Obama: ‘Trayvon could have been me’
BY LYNN SWEET Twitter: @lynnsweet July 19, 2013 8:11PM
President Barack Obama pauses as he speaks during the daily news briefing at the White House, Friday, July 19, 2013, in Washington, about the fatal shooting of Trayvon Martin by George Zimmerman. (AP Photo/Carolyn Kaster)
Updated: August 21, 2013 6:14AM
WASHINGTON — “Trayvon Martin could have been me 35 years ago,” President Barack Obama said Friday, delivering extensive, personal, powerful and rare remarks about race — from the explicit perspective of a black man — in the wake of George Zimmerman’s acquittal.
When Martin was killed in 2012, Obama said he “could have been my son.” Obama went further on Friday, as he identified strongly with Martin while delivering comments in the White House briefing room, pulling off a total surprise.
“And when you think about why, in the African-American community at least, there’s a lot of pain around what happened here. I think it’s important to recognize that the African-American community is looking at this issue through a set of experiences and a history that doesn’t go away,” Obama said.
The president went on to talk about his own experiences growing up — tailed in stores, watching women “clutch their purses” while sharing an elevator ride.

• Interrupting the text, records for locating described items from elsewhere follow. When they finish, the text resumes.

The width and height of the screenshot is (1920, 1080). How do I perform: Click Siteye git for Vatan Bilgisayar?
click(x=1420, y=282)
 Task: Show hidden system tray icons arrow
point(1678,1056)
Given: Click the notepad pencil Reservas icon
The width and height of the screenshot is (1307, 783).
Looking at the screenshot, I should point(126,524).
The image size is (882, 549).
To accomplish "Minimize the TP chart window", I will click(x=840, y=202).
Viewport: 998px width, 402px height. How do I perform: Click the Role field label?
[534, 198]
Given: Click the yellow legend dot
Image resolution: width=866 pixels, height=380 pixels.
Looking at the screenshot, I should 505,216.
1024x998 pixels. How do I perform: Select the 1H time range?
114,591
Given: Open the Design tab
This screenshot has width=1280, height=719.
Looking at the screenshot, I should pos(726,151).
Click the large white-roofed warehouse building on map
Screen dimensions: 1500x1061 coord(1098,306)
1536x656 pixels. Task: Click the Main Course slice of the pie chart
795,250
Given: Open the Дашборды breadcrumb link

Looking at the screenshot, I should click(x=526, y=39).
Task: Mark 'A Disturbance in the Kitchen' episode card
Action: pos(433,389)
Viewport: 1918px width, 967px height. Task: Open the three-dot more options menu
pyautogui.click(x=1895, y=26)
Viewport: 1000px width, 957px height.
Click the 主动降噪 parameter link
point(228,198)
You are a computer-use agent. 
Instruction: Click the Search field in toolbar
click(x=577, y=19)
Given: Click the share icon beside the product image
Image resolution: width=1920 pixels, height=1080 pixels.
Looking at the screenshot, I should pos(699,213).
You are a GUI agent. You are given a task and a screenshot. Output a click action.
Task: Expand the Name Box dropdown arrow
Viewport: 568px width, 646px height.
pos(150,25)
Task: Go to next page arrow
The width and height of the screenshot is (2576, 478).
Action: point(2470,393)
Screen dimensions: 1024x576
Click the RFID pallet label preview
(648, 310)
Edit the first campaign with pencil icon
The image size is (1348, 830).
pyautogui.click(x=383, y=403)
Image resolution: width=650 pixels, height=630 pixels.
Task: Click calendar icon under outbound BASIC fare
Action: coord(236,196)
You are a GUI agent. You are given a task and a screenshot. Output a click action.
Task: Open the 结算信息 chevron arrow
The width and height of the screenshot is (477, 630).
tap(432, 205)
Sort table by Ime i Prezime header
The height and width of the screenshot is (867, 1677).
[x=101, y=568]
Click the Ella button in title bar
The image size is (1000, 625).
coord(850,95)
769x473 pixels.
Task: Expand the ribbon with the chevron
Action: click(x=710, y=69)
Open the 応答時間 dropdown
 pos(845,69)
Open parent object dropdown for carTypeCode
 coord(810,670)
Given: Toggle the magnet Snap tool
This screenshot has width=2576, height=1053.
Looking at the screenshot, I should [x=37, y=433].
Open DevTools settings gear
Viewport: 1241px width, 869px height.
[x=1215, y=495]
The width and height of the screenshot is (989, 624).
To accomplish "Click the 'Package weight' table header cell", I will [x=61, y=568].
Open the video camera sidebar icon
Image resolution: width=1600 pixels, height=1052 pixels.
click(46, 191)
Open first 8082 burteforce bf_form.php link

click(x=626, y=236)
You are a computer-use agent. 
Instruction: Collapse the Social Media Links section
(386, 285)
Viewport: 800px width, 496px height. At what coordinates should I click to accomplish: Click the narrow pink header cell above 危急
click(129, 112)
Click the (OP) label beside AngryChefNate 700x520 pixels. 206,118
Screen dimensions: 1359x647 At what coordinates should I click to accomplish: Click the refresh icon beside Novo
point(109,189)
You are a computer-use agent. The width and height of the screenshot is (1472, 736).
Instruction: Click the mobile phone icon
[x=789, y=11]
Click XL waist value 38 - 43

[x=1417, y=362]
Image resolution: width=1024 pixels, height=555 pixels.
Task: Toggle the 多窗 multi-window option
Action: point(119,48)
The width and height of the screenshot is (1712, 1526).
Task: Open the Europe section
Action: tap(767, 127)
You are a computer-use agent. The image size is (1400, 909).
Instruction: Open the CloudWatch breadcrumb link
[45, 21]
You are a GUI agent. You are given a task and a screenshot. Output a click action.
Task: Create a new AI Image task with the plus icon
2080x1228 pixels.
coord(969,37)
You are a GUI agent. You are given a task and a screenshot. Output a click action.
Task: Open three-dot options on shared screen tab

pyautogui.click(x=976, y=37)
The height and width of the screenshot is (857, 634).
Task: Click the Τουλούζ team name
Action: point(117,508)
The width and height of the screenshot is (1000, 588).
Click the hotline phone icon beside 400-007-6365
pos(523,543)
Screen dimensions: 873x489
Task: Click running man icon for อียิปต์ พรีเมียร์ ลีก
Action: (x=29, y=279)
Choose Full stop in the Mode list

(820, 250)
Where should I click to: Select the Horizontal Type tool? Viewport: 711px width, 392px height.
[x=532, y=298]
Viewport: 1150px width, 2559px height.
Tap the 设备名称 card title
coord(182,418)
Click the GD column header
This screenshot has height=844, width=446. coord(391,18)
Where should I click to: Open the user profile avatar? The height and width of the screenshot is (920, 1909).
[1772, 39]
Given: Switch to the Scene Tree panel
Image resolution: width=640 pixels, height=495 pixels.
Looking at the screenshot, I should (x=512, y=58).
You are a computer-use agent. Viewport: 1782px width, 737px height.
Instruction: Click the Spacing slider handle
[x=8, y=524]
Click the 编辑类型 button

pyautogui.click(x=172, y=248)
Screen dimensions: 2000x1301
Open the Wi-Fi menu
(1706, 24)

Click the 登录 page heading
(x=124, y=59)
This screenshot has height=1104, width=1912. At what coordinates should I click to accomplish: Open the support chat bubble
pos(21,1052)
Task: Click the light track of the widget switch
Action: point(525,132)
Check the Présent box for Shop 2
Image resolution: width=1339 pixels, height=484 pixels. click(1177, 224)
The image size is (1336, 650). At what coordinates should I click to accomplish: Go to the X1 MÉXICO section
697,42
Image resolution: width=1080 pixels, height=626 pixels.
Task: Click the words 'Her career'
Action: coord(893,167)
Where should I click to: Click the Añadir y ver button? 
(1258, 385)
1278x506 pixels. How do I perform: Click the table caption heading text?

What I found most remarkable was Obama’s candid and raw assessment — putting in words what I bet a lot of people were thinking — that if Martin, an unarmed black teen, had been white he might have not have been shot by Zimmerman, a neighborhood watch volunteer.
Putting himself in a position of explaining to the nation the pain the African-American community felt over the Martin killing and verdict Obama said the “context” of what happened must be understood.
“If a white male teen was involved in the same kind of scenario, that, from top to bottom, both the outcome and the aftermath might have been different,” Obama said.
A Florida jury cleared Zimmerman last Saturday, and if you wonder why Obama waited until Friday to speak out about it, a reason is, I was told by a White House official, was that he first wanted to wait and see what the reaction would be in African-American and other communities across the nation.
Obama, I’m told, had been talking to family and friends about the verdict — that includes first lady Michelle — and late yesterday he pulled together five or six members of his senior staff in the Oval Office, telling them he wanted to speak out publicly.
He walked through his line of thinking with top staffers — not exactly a rehearsal, but a warm-up for Friday, where he by design wanted to talk off-the-cuff.
White House staffers were expecting Obama to be quizzed about Martin and Zimmerman on Tuesday, during a series of interviews he granted to Spanish-language media, but those journalists did not bring up Zimmerman’s controversial acquital for second-degree murder.
While Obama was prepared to respond to questions about the case on Tuesday, if he had his replies would have by necessity been compressed.
Instead, on Friday — in his first on-camera remarks — Obama spoke for 18 minutes. He did not read a speech from a teleprompter. He spoke extemporaneously, as he planned. He had handwritten notes — on one card.
Obama did not want a crafted speech because he wanted to speak from the heart, I was told.
If his team had announced a formal Trayvon Martin speech, much of Friday’s cable shows would have been consumed with pre-game punditry. The deliberate surprise gave Obama the clutter-free message environment he wanted.
The nation’s difficult racial issues, it has turned out, did not fade away with the election and re-election of Obama. The Obama era so far has been disappointing to anyone who thought it would lead to a quick healing of racial divides.
Until Friday, Obama’s most major speech about race was on March 18, 2008, during his first presidential run, when he was locked in a Democratic primary battle with Hillary Rodham Clinton and his bid was threatened by remarks made by Rev. Jeremiah Wright.
He also spoke personally in that Philadelphia speech — describing his white grandmother, who raised him, as “a woman who once confessed her fear of black men who passed her by on the street, and who on more than one occasion has uttered racial or ethnic stereotypes that made me cringe.”
Obama also stumbled into opening up a national conversation about race in this country after I asked him about race relations in America in a July, 22, 2009, press conference after the arrest of Harvard Professor Henry Louis Gates Jr. at his home.
“The Cambridge police acted stupidly in arresting somebody when there was already proof that they were in their own home,” Obama said, triggering an uproar.
Obama is no stranger to racial profiling issues — a central issue in the Martin controversy. Obama noted in his Friday remarks that he passed anti-racial profiling legislation while an Illinois state senator.
On Monday, Attorney General Eric Holder denounced the “stand your ground” laws in Florida and some 30 states in all during a speech before the NAACP. Obama called for an examination of “stand your ground,” even though it wasn’t used in Zimmerman’s defense.
Sen. Dick Durbin (D-Ill.) on Friday — before Obama spoke — announced that he will hold a hearing on “stand your ground” laws in September.
Said Obama, seeing Martin in himself, “I’d just ask people to consider, if Trayvon Martin was of age and armed, could he have stood his ground on that sidewalk?”